Hace unos días, leí una información que me resultó curiosa por lo inesperada y me dejó perplejo y algo molesto. Se decía en ella que se había presentado un nuevo escudo papal en el que volvía a aparecer, encima de las llaves cruzadas, la célebre e histórica tiara sustituyendo a la más modesta pero no menos histórica mitra.
La tiara, como es sabido, es una triple corona que se convirtió en signo del poder supremo de los papas; por su parte, la mitra es el "sombrero" típico de los obispos que los identifica ante sus comunidades como pastores principales o eminentes.
A nadie se le escapa que volver a la tiara en el escudo del pontífice romano sugiere, de primeras, una posible voluntad de recuperación de signos y símbolos que el Concilio Vaticano II consideró desfasados con relación a la sensibilidad contemporánea, e inadecuados por cuanto casan mal con la necesaria sencillez y falta de boato que deben manifestar los pastores de la Iglesia en consonancia con un elemental espíritu evangélico. De ahí mi perplejidad y casi desasosiego al leer la noticia.
Afortunadamente me concedí una moratoria antes de comentarla negativamente, y si me animo a hacerlo hoy es porque he encontrado un comentario al respecto de mi amigo Antonio Pelayo en el que, con la maestría que le caracteriza, informa certeramente del asunto poniendo las cosas en su sitio, y avanza un poco más comentando con libertad y, lamentablemente, exactitud, algunos datos que parecerían confirmar efectivamente una cierta vuelta al boato y al gusto por el oropel en ámbitos eclesiales (o mejor: vaticanos o curiales en general) que estarían, al parecer, fomentando la nostalgia de un modelo eclesial, no ya poco evangélico, sino lo que es casi peor, pasado de moda, anacrónico, y pastoralmente contraproducente.
Reproduzco la magnífica columna de A. Pelayo publicada en el último número de la revista Vida Nueva.

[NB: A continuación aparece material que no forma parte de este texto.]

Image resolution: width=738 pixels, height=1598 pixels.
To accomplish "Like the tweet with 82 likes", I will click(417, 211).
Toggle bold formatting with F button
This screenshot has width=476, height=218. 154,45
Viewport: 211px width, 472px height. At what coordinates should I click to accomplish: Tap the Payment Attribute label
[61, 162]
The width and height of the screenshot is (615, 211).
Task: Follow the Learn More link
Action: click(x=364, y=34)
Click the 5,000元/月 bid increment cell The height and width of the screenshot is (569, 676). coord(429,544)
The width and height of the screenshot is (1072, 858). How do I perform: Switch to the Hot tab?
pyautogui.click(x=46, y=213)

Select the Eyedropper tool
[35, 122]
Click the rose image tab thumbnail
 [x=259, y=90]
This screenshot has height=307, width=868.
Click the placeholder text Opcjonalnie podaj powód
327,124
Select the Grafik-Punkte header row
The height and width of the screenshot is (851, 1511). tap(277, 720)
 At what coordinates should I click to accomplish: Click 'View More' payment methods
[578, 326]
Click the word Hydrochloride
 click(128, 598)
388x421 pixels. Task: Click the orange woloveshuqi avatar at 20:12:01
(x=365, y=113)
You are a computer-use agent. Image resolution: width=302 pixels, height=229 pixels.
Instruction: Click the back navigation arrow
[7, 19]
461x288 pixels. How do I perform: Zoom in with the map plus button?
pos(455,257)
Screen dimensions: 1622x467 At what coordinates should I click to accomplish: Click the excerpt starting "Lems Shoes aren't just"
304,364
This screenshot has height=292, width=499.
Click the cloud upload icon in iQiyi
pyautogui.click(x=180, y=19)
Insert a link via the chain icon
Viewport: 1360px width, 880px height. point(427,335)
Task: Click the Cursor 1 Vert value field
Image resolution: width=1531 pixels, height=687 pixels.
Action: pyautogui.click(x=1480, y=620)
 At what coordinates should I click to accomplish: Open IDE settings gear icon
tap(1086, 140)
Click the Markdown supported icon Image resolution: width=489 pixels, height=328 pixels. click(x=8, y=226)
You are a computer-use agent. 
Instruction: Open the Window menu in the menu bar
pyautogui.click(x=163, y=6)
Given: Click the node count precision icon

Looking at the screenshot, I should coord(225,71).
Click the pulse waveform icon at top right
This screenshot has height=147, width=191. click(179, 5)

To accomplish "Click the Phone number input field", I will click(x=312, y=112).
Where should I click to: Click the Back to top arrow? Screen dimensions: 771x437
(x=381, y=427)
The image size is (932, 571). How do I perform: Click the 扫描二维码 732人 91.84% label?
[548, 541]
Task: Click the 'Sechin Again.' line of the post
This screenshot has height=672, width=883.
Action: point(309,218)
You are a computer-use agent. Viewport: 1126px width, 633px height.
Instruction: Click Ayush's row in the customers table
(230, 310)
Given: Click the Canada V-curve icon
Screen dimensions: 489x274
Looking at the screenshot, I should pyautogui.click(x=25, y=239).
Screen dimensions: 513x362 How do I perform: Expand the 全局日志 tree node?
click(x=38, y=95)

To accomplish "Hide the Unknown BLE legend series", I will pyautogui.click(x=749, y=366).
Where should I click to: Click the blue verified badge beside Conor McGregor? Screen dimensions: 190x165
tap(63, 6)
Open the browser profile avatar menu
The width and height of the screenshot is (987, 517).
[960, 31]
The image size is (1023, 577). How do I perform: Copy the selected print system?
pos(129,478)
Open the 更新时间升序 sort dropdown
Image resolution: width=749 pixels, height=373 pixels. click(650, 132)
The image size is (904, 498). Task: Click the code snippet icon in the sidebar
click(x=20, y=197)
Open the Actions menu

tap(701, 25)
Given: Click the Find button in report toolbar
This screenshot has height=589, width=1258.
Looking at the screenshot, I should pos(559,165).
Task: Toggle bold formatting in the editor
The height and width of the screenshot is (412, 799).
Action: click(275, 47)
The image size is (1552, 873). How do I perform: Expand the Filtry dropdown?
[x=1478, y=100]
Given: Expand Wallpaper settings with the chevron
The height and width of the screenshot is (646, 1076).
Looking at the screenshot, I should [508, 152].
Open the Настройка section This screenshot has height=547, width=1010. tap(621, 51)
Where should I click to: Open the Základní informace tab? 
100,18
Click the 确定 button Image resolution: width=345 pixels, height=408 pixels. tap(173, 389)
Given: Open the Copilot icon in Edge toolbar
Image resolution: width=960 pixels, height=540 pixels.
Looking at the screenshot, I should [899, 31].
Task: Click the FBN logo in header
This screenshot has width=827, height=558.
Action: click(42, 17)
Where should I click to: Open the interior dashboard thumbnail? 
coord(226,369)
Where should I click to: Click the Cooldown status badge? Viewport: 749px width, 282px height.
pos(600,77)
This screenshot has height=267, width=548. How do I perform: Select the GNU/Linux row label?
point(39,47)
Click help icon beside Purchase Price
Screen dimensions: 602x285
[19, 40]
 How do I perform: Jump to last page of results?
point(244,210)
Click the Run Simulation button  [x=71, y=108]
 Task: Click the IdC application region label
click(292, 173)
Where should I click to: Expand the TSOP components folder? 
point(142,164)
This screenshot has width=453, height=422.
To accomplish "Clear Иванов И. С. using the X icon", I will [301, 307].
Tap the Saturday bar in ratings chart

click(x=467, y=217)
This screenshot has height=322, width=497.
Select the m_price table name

"No han tenido mucho tiempo para regodearse los que en el fondo se alegraban de queBenedicto XVI hubiese recuperado la tiara (“imperial, autoritaria” según los críticos) en su escudo papal en vez de la mitra (“menos opulenta”, en opinión de los exegetas de heráldica vaticana). Fuentes autorizadas han aclarado que el escudo papal sigue como está y, de hecho, volvimos a verlo igual que siempre el domingo en la Plaza de San Pedro durante las canonizaciones. “Nada ha cambiado”, se nos ha dicho, y el tapete con el nuevo escudo regalado al Papa fue utilizado “una tantum”.
Es una noticia para alegrarse no tanto por la frustrada recuperación de la tiara, sino por el mantenimiento de una cierta sobriedad en las liturgias y protocolos vaticanos. Desde hace algún tiempo hemos asistido a un rebrote de puntillas, encajes, pedrería fina, etc. que parece escasamente concorde con la sencillez que debe rodear al Sucesor de Pedro, que no debe tampoco entenderse como una fingida pobreza, porque no es incompatible con la dignidad que debe revestir.
Fuera de la liturgia, y en lo que podríamos llamar “vida civil” de la Curia romana, resulta evidente que se han aflojado los criterios posconciliares de llevar un ritmo de vida sobrio y austero. No hay más que ver el parque automovilístico de algunos cardenales y monseñores para comprender que estamos muy lejos del Fiat 127 que Monseñor Benelli impuso al personal que trabajaba el servicio del Papa.
Sin fariseísmos, me parece razonable llamar la atención sobre lo que puede constituir piedra de escándalo, sobre todo en tiempos de crisis".